The magic of 1001

Mike Rath
10th August 2016 at 18:29

Subject Genius, Mike Rath, The magic of 1001

I’ve been doing a little fun starter with small Year 5 groups recently.  I ask them to write down the number 91 then put the same single digit either side of it – like 3913 or 7917.  I then give out calculators and ask them to divide their number by 91.  The next step is to subtract 10 from their answer.   Finally, I ask them to divide their latest answer by the number they put at the front of their original 91 – and then I show them the number 11 that they finished with…hopefully!

Another way of ending the puzzle above is to divide by 91, subtract 10 and then simply say that they have a two-figure number consisting of the number they put in front followed by the number they had put at the back of their 91 originally.

This particular Year 5 seems to expect something strange from me all the time.  I assumed, for example, that they would gasp at the idea that all their original numbers would divide by 91, whatever they had put front and back - but no, no surprise at all!

Subject Genius, Mike Rath, The magic of 1001

The next thing I did was to ask them to start with a similar 4-digit number, but this time the number in the middle was 77.  This was divided by 77, then 10 was subtracted.  Then I asked them to divide by their original front number and produced the number 13 – which they had all finished on.

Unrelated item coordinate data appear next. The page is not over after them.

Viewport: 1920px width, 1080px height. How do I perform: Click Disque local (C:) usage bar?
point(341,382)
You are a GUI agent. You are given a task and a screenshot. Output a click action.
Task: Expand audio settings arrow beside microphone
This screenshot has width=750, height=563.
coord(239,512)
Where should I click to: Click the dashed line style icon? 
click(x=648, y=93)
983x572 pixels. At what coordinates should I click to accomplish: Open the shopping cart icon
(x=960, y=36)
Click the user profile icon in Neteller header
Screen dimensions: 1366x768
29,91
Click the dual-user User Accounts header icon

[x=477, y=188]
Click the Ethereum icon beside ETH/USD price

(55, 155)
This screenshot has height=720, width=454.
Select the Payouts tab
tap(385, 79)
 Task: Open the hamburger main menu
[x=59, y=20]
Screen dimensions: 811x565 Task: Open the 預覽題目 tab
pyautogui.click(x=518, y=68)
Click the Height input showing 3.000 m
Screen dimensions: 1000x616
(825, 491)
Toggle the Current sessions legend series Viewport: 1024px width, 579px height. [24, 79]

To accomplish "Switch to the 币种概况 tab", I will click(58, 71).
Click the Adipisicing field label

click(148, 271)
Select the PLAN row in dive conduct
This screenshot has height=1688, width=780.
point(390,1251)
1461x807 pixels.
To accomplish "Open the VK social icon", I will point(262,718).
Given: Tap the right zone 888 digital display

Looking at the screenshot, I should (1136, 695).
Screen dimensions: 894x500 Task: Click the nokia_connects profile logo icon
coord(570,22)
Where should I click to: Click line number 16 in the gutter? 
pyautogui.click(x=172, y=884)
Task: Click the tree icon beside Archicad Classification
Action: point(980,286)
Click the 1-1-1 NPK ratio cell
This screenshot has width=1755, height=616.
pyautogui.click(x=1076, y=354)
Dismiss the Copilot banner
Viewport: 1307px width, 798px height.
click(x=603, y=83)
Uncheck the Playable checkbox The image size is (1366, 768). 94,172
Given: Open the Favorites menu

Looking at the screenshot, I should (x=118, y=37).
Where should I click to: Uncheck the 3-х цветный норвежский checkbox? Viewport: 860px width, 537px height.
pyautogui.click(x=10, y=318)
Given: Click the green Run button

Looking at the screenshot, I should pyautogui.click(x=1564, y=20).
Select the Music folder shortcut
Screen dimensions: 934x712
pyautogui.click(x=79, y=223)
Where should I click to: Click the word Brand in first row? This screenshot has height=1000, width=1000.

Can this be done with other numbers?  Well, since when I started with 91, I finished with 11 then, of course, if I start with 11 I will finish on 91.  Equally, if I start with 13, I will finish with 77.  The only other number I could start with is 07 – not just 7 because I need to create a 4-digit number – and then I would finish on 143.

By now, I am hopeful that you are wondering why I’ve headed this “the magic of 1001” – or, alternatively, you have worked it out.  91 × 11 = 77 × 13 = 7 × 143 = 1001 and, as far as I can work out, these will be the only numbers for which it will work.  I can’t put 143 in the middle because that would create a 5-digit number, and I want a 4-digit number.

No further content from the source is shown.